When it comes to investing, there are precious few certainties, other than the fact that nobody works for your financial best interest as completely as you do.
That fact became obvious to the clients of the Warrenville, Ill., company Capital Management Associates recently when the SEC brought a suit against the father-and-son team that run it for "cherry picking" trades.
We'll get back to that story in a moment. But it's important for everyone to know that even the ethical players in the financial industry earn their living based on the fees they get directly from you or via the providers of products they recommend to help you achieve your goals.
In addition, because financial management is somewhat complicated and the future is never guaranteed, it's an industry rife with opportunities for fraud and theft. That's especially a risk when people turn over complete control of their hard-earned cash to an "expert" who promises to manage it for them.
If you suspect that your financial adviser may be scamming you, here are five signs that can help you uncover it.
In the case against Capital Management Associates, the SEC alleges that the duo ran trades without specifying whether they were for clients' accounts or for the owners' accounts. Then, once the profitability or loss of the trade was assured, the company would backdate that information, assigning the profitable trades for themselves and the losers to clients.
Losing money in an investment is not a crime, but cherry-picking among winning and losing trades after the fact is.
How could clients of Capital Management Associates have known that they were getting saddled with the bad trades? The short answer is: by staying in the loop.
Those who trust their adviser to trade on their behalf should, at the very least, insist on receiving a running total of all trades when they are made. If your financial adviser can't or won't do that for you, then chances are pretty good that you're being scammed.
Bernie Madoff swindled investors out of billions of dollars in what has been called the largest Ponzi scheme ever uncovered.

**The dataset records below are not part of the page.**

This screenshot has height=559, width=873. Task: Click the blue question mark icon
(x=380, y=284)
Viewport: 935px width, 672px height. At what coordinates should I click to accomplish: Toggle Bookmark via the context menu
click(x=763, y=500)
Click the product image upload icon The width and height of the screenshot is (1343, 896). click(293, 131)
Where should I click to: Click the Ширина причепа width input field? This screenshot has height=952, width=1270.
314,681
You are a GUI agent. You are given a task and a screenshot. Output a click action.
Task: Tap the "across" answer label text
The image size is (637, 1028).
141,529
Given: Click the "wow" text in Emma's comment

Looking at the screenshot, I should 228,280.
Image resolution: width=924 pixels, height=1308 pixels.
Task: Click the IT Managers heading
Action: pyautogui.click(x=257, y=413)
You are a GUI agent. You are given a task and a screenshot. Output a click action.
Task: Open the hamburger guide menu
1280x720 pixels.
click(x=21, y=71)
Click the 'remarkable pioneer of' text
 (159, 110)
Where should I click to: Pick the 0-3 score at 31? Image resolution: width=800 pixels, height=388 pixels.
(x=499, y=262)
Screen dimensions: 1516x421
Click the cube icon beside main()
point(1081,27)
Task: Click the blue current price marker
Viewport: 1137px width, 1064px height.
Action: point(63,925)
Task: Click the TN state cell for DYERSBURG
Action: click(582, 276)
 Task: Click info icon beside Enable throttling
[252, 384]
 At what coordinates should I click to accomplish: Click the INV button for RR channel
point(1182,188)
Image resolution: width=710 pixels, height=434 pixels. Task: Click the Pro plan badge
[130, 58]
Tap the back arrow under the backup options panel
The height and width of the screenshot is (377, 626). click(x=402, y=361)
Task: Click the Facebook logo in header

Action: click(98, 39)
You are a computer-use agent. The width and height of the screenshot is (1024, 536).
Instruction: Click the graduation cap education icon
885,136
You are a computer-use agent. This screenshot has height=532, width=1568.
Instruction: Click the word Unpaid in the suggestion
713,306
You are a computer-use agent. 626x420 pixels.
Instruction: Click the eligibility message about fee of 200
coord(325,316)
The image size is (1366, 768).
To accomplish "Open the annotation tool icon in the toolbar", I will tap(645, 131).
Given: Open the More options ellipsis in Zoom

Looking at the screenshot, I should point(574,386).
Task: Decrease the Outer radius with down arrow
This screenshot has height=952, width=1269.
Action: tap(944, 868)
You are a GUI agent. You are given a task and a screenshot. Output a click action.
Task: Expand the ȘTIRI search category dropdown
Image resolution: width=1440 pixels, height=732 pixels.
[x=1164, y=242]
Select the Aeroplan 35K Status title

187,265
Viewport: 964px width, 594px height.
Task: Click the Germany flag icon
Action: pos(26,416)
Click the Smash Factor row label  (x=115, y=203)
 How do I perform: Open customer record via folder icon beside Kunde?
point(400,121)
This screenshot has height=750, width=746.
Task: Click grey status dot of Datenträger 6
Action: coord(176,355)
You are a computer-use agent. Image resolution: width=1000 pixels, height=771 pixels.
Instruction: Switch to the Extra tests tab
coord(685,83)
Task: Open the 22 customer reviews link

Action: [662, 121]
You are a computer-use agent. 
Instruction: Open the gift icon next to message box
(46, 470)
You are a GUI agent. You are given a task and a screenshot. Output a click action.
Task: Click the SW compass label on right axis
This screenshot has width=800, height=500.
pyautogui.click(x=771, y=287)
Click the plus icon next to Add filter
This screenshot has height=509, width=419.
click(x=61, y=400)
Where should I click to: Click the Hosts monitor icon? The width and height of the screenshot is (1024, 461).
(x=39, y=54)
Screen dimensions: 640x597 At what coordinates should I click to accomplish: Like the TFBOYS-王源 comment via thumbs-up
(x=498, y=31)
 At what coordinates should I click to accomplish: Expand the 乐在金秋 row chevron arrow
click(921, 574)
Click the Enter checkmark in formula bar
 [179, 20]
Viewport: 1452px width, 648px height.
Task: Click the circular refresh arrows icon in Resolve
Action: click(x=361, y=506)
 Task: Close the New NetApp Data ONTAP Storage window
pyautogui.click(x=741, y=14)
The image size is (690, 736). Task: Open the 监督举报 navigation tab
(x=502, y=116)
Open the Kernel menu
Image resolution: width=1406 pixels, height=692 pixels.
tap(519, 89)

While Madoff, a former chairman of the Nasdaq stock exchange and securities representative on SEC industry panels, knew enough to hide from the regulators for decades, his returns were too consistent to be real.
Sponsored Links Any time an investment advisor is guaranteeing returns or assuring consistency, year in and year out, there's a pretty good chance it's a scam. And while there are a few legitimate annuities with investment accounts structured in a way to "guarantee" you won't lose money, they're generally just high-cost insurance plans where you're paying dearly for those guarantees through the structure of the deal.
Sign No. 3: You're Getting Hot Tips That You're Told You Need to Act on Now.
Any legitimate investment worth owning will still be available tomorrow, after you've had the time to think about it (and research it independently). Any pushy advisor telling you things like, "You've got to act today to get in on the ground floor" or "You don't have time to read the paperwork" is asking you to act without reviewing something, which is a common hallmark of a scam.
While there are real deadlines for things like IRA contributions, the money in those accounts can easily sit as cash until you've had time to review the details of the investment recommendation. And be aware that prices in the stock and bond markets do change regularly -- often several times throughout a trading day. If your adviser brings you an investment to consider and you do take the time to review it before buying, don't be surprised if the price winds up being a bit different than initially discussed.
Still, it's better to wait and lose a little bit than to lose everything to an outright scam.
Sign No. 4: You're Promised Investments That Will Be "No Cost to You."
If you're working with a financial adviser, that advisor is getting paid by you, either directly by checks you write or indirectly via commissions, spreads, or fees generated by the investments you make. Any adviser claiming otherwise is hiding something -- likely an outlandishly high fee for placing an investment or insurance policy, which can often run north of 7 percent of the invested amount.
A competent advisor deserves to be paid for his or her time and expertise. But one that won't tell you how much you're paying for the service or how you're paying for it is an adviser to walk away from.
And speaking of fees, be wary of an adviser who regularly churns your account through multiple trades of similar types of annuities, mutual funds, or other investments. If your adviser is getting paid through a hidden commission from making the transaction, that activity is very likely lucrative for the adviser ... but not so much for you.
Not all investments work out, of course, but a common definition of insanity is doing the same thing over and over again while expecting different results.
If your advisor is trying to convince you that the investment you are in is so much worse than a fairly similar one you should be in, that's a sign that neither investment is likely right for you.